<dialog>: The Dialog Element

Overall view of <dialog> and web standards

  • Many see <dialog> as a net win: a standard, built‑in way to do modals without “flavor‑of‑the‑month” JS frameworks, especially for internal tools.
  • Others describe the API as “messy” and only mediocre, emblematic of how web standards are valuable mainly because they are ubiquitous, not because they’re well‑designed.

API design, standards process, and history

  • Some criticize that <dialog> was pushed into all browsers despite long‑standing accessibility/security concerns and only fixed later.
  • Others counter that those issues were eventually resolved via spec updates and implementations.
  • There’s frustration about the “living standard” process and perception that legacy APIs like alert/confirm/prompt are being nudged out without equally simple replacements.

Styling, UX, and native look

  • A major disappointment: <dialog> is almost unstyled by default.

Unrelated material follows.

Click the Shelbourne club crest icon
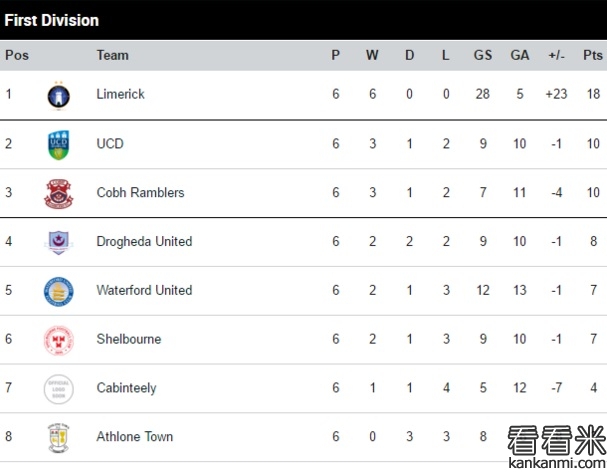The image size is (607, 472). [58, 340]
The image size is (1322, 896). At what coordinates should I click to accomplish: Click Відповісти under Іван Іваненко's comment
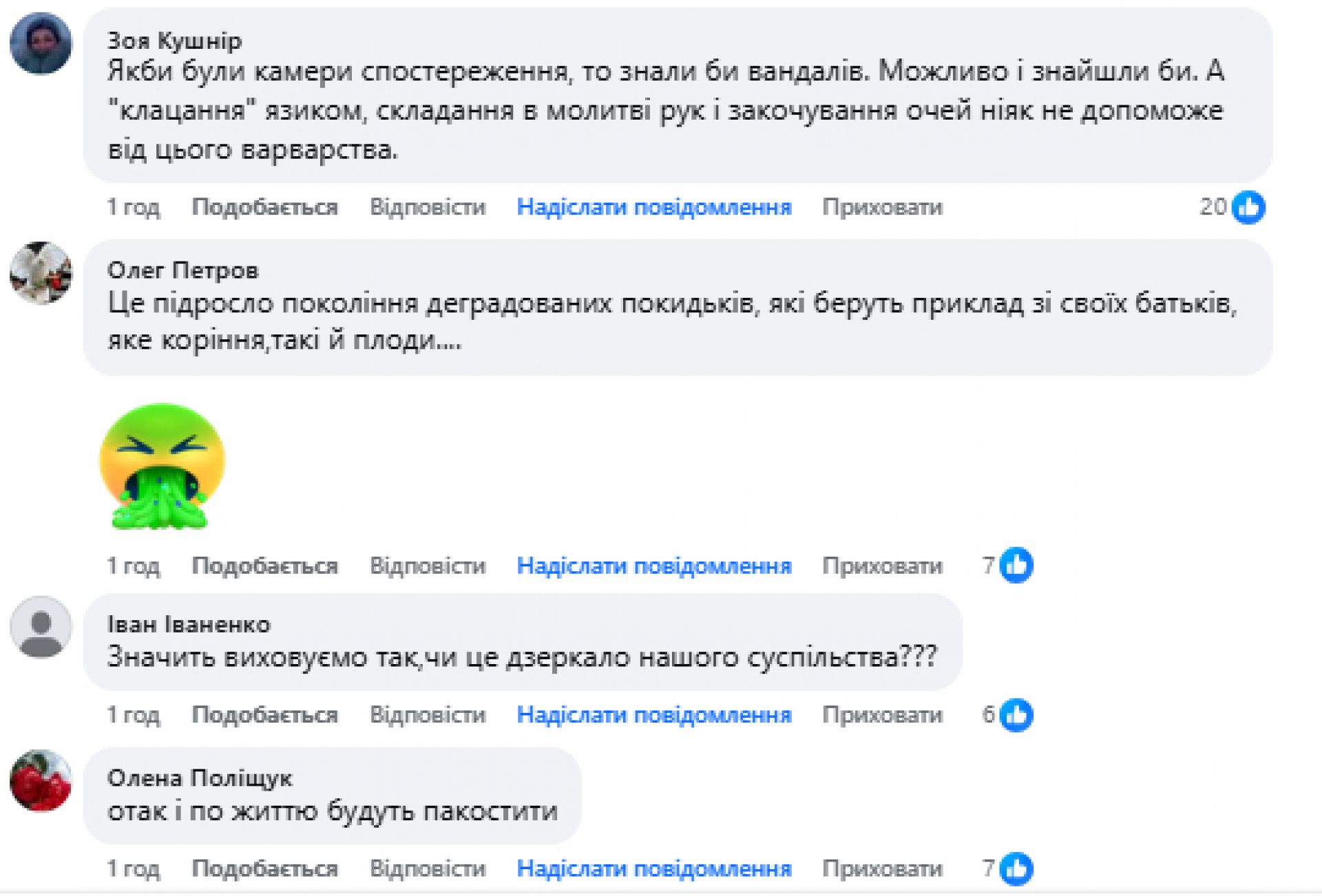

Some had hoped for OS‑native looking, movable dialogs; instead it feels like a “glorified div.”
  • Several argue this blank‑slate behavior is correct: most sites have custom design systems and need full control; heavy UA styling is hard to undo.
  • Disagreement on whether native‑looking controls are desirable vs. brand consistency. Many note a broader pattern: native widgets (date pickers, media controls) look different across browsers and are often avoided.

Modals, accessibility, and top layer behavior

  • <dialog>’s modal behavior (focus trapping, top layer) is generally praised for accessibility, but there are complaints about edge cases: scroll events bubbling, inability to adjust z‑index, and clashes with AdSense interstitials.
  • Debate over modals themselves: some say they’re overused and user‑hostile; others argue they’re essential for multi‑step workflows and simpler state management.
  • Concerns about dark patterns and user‑locking dialogs are raised, with pushback that any element can be abused.

JS reliance, forms, and alternatives

  • Some dislike that opening/closing dialogs generally requires JS; desire CSS/HTML‑only control is mentioned, with “invokers” and popover attributes cited as partial answers.
  • Reported quirks include form submission unexpectedly closing dialogs and limited event hooks to intercept closing.
  • Several people experiment with async/await‑style wrappers around dialogs as non‑blocking alert/confirm/prompt replacements, often built on showModal() or popover.